◆ WRITTEN PROBLEM
Please revise the material from the line containing "You are a computer-use" to the line containing "will [x=618, y=258].", changing "agent" to "assistant" and leaving everything else the same. Return only those lines.

◆ DATASET CONTENT

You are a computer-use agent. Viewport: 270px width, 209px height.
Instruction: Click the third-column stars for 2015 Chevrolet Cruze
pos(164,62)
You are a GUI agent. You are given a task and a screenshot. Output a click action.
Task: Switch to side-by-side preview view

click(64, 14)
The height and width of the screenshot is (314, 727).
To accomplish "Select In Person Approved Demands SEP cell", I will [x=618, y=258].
* * *
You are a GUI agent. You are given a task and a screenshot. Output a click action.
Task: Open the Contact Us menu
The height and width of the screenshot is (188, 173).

◆ FINISHED TASK
You are a computer-use assistant. Viewport: 270px width, 209px height.
Instruction: Click the third-column stars for 2015 Chevrolet Cruze
pos(164,62)
You are a GUI assistant. You are given a task and a screenshot. Output a click action.
Task: Switch to side-by-side preview view

click(64, 14)
The height and width of the screenshot is (314, 727).
To accomplish "Select In Person Approved Demands SEP cell", I will [x=618, y=258].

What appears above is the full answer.